Monocyte-specific upregulation of CXCR3 after Leishmania infection. PBMCs were isolated from healthy donors (n = 6) and infected with L. braziliensis (Lb) or L. amazonensis (La) promastigotes at a 5:1 parasite-to-cell ratio for 24 h. The levels of CXCR3 expression on CD14⁻ (A) and CD14⁺ cells (B and C) were measured by FACS. Values that are statistically significantly different (P < 0.01) between the nonstimulated control (NS) and infected groups are indicated (**). Numbers shown in panel C represent the percentage of cells in each quadrant.

FIG. 5.

L. braziliensis-infected PBMCs and monocytes efficiently induce migration of uninfected PBMCs. PBMCs and CD14⁺ cells were isolated from healthy donors (n = 4) and infected with L. braziliensis (Lb) or L. amazonensis (La) promastigotes at a 5:1 parasite-to-cell ratio and placed in the basal chambers of Transwell plates. Noninfected, donor-matched PBMCs were labeled with CFSE, placed in the apical chamber, and allowed to migrate in response to chemotactic factors released from the basal chamber for 14 h. Cells stimulated with LPS/IFN-γ (100 ng/ml each) were used as positive controls. (A) The total number of migrating cells present in the basal chamber was counted after the incubation period. Data were normalized by subtracting the migration observed in nonstimulated controls. Values that are statistically significantly different by one-way ANOVA are indicated as follows: *, P < 0.05; **, P < 0.01. (B) The percentage of migrating CFSE⁺ PBMCs in the basal chamber was measured by FACS. (C) Percentages of monocytes (CD14⁺) and T lymphocytes (CD3⁺) within CFSE⁺ migrating cells. (B and C) Histograms from one of four representative experiments are shown.
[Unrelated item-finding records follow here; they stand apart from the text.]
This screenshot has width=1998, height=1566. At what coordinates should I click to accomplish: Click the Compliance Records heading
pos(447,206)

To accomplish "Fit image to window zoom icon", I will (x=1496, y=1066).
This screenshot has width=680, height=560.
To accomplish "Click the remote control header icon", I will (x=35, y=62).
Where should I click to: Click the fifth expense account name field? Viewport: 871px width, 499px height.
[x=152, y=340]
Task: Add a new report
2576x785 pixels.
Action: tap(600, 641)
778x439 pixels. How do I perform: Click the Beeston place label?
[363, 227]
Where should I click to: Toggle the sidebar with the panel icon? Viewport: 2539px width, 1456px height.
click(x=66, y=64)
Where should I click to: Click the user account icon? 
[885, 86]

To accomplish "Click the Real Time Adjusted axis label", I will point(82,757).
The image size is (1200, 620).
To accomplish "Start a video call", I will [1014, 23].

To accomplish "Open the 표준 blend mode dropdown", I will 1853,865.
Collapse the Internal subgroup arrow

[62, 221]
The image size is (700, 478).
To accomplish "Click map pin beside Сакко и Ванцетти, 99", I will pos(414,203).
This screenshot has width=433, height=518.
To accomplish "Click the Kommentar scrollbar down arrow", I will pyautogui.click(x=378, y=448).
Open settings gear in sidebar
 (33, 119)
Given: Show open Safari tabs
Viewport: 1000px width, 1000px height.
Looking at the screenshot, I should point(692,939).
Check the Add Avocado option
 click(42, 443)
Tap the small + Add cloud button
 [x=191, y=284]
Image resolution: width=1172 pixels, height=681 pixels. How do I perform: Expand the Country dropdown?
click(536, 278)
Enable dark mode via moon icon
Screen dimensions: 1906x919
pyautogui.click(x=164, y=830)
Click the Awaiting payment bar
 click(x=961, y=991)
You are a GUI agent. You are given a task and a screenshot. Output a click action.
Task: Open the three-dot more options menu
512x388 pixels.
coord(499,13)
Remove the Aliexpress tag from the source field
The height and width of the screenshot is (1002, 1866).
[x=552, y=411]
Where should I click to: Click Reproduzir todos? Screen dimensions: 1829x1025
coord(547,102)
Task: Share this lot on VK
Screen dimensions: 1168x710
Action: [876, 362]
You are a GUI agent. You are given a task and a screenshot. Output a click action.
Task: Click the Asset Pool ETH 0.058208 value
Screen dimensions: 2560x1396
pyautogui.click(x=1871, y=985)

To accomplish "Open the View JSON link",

NS, nonstimulated controls.

FIG. 6.

Profiles of inflammatory chemokines and cytokines in serum samples from American tegumentary leishmaniasis patients. Serum samples were collected from a total of 13 CL patients and 14 patients with active ML. Samples from 13 healthy volunteers were used as controls. The levels of the indicated molecules were measured with a RayBiotech custom Quantibody array. Each circle shows the value for an individual patient or healthy volunteer, and the short horizontal bar shows the mean value for that group. Values that are statistically significantly different between the compared groups by one-way ANOVA are indicated by bars and asterisks as follows: *, P < 0.05; **, P < 0.01; ***, P < 0.001.